What you have to do>
The lines you should transcribe are those from the one containing "Screen dimensions: 1568x417" to the end of the listing below, exactly, with pictures left out.
======== Data shown
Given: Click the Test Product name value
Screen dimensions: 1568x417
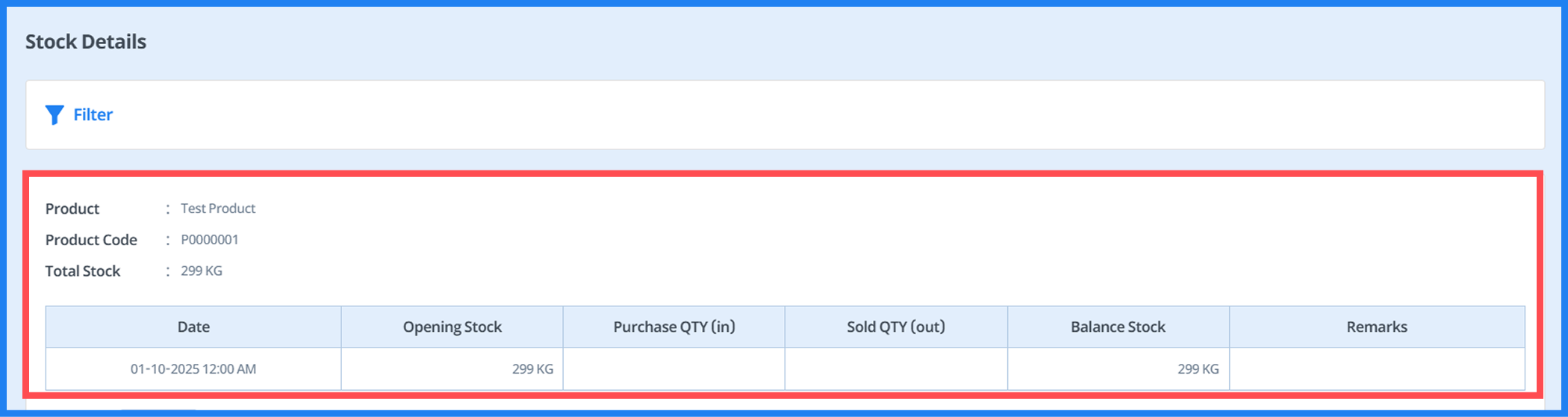Looking at the screenshot, I should coord(218,208).
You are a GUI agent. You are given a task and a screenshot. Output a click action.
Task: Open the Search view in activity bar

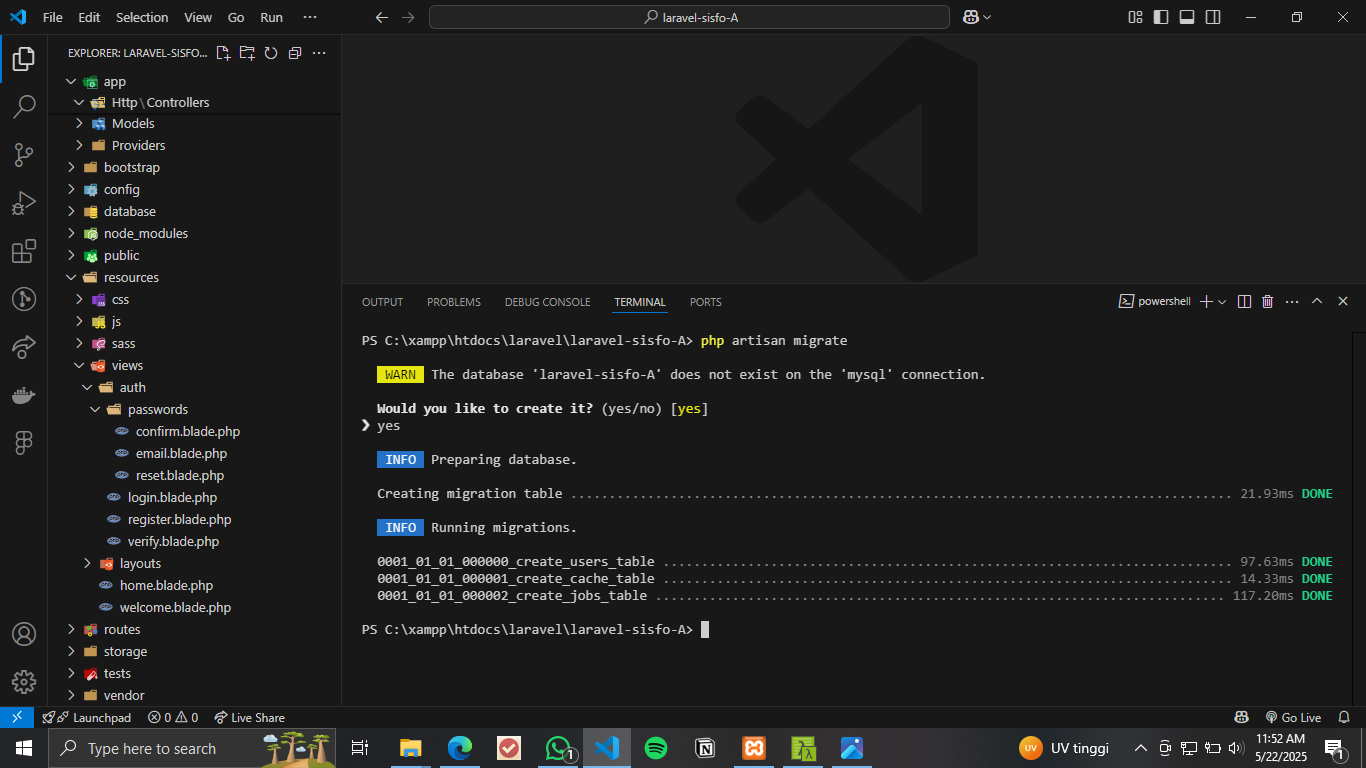click(24, 106)
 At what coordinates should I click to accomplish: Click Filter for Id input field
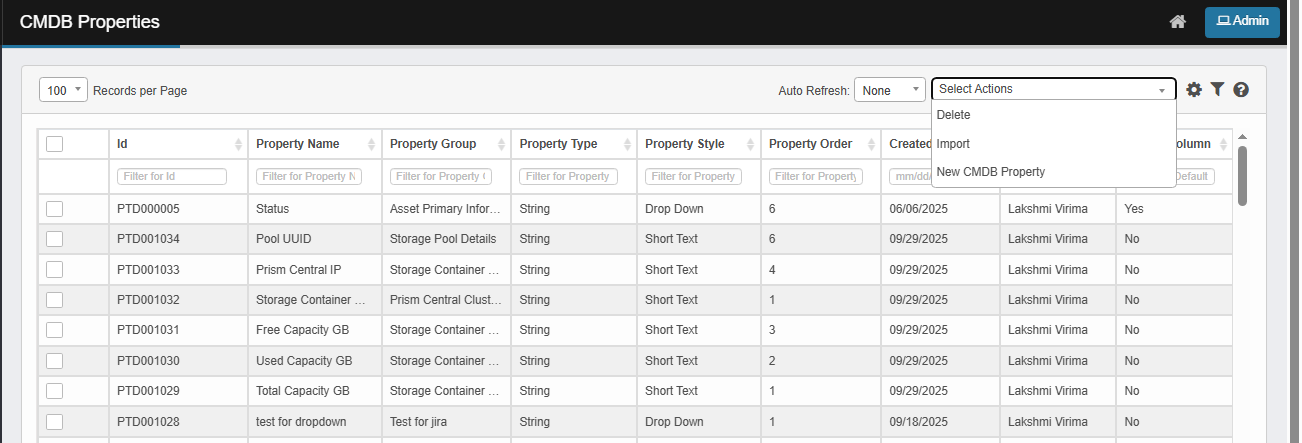pos(172,176)
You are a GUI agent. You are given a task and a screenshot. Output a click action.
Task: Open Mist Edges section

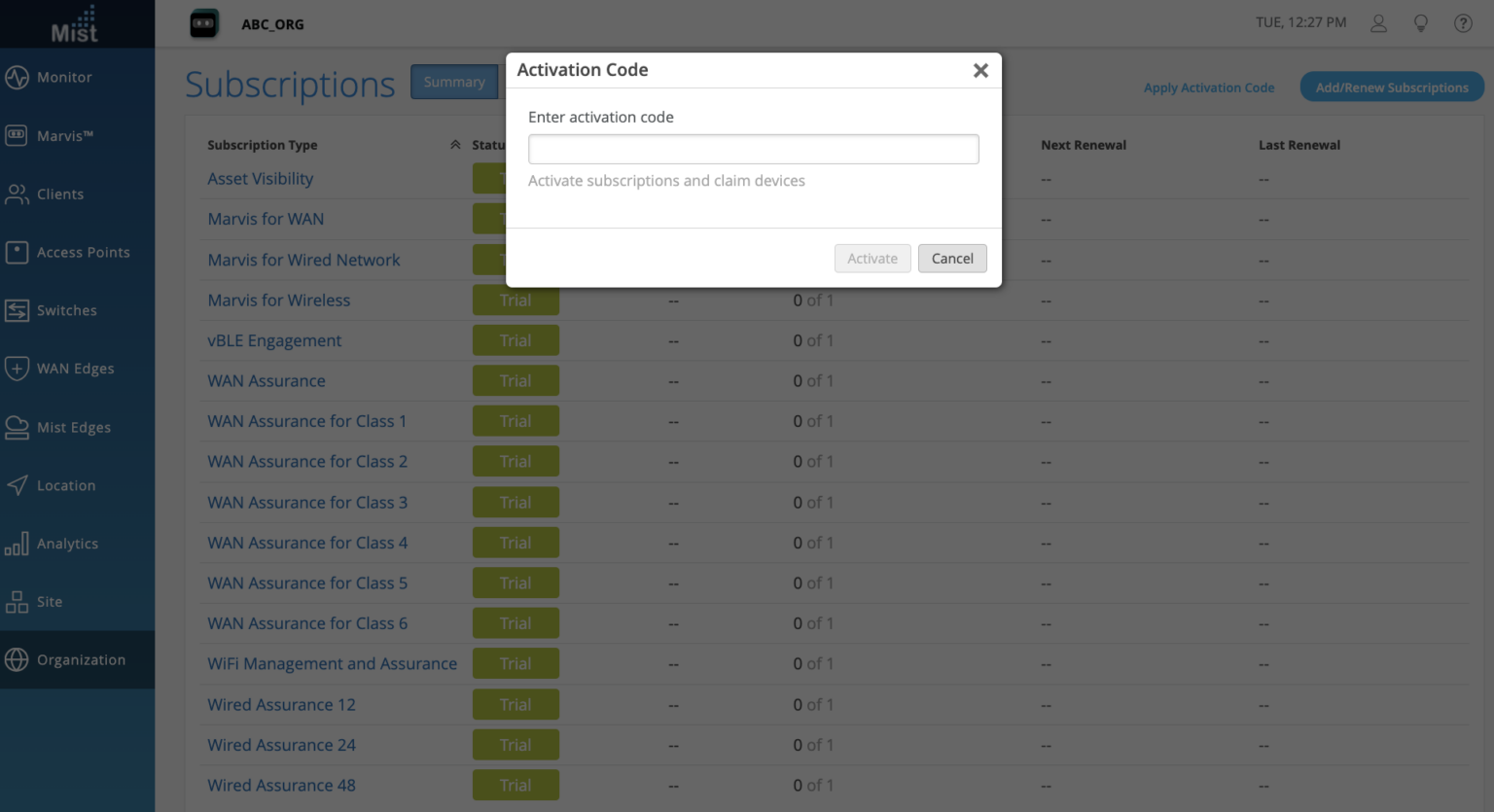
================
Task solution>
Screen dimensions: 1568x417
Looking at the screenshot, I should coord(218,208).
You are a GUI agent. You are given a task and a screenshot. Output a click action.
Task: Open the Search view in activity bar

click(24, 106)
 At what coordinates should I click to accomplish: Click Filter for Id input field
pos(172,176)
You are a GUI agent. You are given a task and a screenshot. Output a click action.
Task: Open Mist Edges section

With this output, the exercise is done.